Aitken thinks “the business at large” for the TV broadcast industry “has always been about television,” he said. “But when you have an IP pipeline -- and that’s all it is, it happens to be a wireless IP pipeline -- there are multiple businesses that can be built on that capability,” he said.

With a platform like ATSC 3.0 that’s “agnostic to the service,” if one wants to use it to do television, “you can do television, and we will unquestionably have the most modern, the most capable, the most gorgeous, the mostest of the mostest television capability,” Aitken said. “But that’s only one of the things that we can do. We can offer music services. We can offer data distribution.” ATSC 3.0 is a platform that can be “perfectly aligned with multiple other OFDM-based waveforms,” such as LTE, Aitken said. That capability is “baked into the backbone” of ATSC 3.0, he said.

ATSC 3.0's framers realized early on “that we had an opportunity to build something more than a simple television standard,” Aitken said. “We built a flexible standard that provides opportunity for the future. TV, check it off. Music, check it off. Data transfer and offload, check it off. Anything that can be carried across the Internet, Wi-Fi, mobile broadband or any other IP platform can be carried across broadcast. We don’t know what all those opportunities are.” But at NAB, Sinclair will show a “handful of distinctly different opportunities built on the backbone of an all-IP wireless broadcast standard,” he said.

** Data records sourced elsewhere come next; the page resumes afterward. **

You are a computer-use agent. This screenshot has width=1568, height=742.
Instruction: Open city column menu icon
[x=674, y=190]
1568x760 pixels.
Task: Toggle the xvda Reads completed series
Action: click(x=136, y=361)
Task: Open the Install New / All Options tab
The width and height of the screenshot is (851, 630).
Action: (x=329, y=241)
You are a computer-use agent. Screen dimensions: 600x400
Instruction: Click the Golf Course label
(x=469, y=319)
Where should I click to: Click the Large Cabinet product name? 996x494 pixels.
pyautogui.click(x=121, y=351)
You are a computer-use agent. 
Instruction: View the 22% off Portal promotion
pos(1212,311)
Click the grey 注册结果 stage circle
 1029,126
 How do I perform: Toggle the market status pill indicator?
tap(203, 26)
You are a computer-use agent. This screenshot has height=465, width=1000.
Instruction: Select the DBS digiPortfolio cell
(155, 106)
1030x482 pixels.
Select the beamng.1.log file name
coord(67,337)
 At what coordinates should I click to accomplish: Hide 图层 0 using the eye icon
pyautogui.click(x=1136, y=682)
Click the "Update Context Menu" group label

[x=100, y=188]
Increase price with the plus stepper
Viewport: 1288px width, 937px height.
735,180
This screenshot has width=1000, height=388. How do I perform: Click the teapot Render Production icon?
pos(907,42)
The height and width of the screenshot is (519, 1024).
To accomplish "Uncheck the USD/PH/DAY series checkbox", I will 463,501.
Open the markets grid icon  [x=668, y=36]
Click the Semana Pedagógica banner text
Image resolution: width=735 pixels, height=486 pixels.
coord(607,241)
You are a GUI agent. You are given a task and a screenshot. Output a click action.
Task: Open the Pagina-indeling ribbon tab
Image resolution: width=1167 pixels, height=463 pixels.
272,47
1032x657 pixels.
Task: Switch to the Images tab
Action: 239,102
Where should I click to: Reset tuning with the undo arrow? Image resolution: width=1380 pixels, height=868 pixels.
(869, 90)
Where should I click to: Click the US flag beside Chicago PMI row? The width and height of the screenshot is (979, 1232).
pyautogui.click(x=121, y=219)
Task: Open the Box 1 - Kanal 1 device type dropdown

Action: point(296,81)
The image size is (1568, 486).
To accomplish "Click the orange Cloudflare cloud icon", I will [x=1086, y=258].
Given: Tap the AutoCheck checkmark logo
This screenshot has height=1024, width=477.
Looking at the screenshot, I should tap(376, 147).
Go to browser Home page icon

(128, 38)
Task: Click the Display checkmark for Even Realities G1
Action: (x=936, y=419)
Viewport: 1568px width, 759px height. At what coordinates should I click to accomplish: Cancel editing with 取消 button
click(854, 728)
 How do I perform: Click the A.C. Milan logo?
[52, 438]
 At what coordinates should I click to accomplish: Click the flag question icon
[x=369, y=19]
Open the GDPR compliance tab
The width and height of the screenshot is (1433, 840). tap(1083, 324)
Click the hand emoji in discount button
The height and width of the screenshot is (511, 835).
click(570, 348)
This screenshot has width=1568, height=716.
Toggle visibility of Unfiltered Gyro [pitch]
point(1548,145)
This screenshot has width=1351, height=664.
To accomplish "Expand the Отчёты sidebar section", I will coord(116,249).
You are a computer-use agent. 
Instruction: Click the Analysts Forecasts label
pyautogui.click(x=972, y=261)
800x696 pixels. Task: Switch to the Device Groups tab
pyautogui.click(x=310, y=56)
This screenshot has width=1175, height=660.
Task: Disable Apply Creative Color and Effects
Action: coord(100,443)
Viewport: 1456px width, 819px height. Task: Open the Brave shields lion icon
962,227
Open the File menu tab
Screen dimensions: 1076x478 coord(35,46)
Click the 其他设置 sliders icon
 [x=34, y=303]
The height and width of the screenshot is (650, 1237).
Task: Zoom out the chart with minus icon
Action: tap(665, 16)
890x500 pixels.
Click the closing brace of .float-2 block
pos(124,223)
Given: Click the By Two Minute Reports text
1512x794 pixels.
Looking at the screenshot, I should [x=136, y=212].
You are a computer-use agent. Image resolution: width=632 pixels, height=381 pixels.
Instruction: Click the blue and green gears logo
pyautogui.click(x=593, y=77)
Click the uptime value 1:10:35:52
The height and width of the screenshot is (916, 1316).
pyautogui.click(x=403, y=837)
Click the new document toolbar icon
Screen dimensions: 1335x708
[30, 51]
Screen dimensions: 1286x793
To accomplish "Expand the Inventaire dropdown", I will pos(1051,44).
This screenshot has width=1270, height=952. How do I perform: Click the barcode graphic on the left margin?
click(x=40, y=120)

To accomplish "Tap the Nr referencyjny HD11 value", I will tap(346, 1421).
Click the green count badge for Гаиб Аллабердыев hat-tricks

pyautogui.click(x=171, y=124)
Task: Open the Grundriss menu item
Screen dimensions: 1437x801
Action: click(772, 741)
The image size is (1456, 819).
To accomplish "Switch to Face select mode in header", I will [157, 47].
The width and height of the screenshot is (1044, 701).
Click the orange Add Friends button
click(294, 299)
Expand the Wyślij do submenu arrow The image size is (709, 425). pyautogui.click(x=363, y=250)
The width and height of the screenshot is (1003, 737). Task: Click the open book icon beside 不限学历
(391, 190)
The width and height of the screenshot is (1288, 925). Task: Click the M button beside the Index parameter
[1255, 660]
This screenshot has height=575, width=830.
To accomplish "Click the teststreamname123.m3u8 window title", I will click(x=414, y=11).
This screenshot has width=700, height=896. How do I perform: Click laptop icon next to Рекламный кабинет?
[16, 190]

In the NAB demonstrations, there will be no trouble recognizing the company Sinclair is partnering with to showcase ATSC 3.0's “data distribution off-load side,” Aitken said. “We’re going to show an actual demonstration of this happening. People are going to go, ‘Oh my word, that’s about the Internet. That’s about a business that we’re not in that we could be in.’ And it’s easy to see how because it’s already baked into the standard.”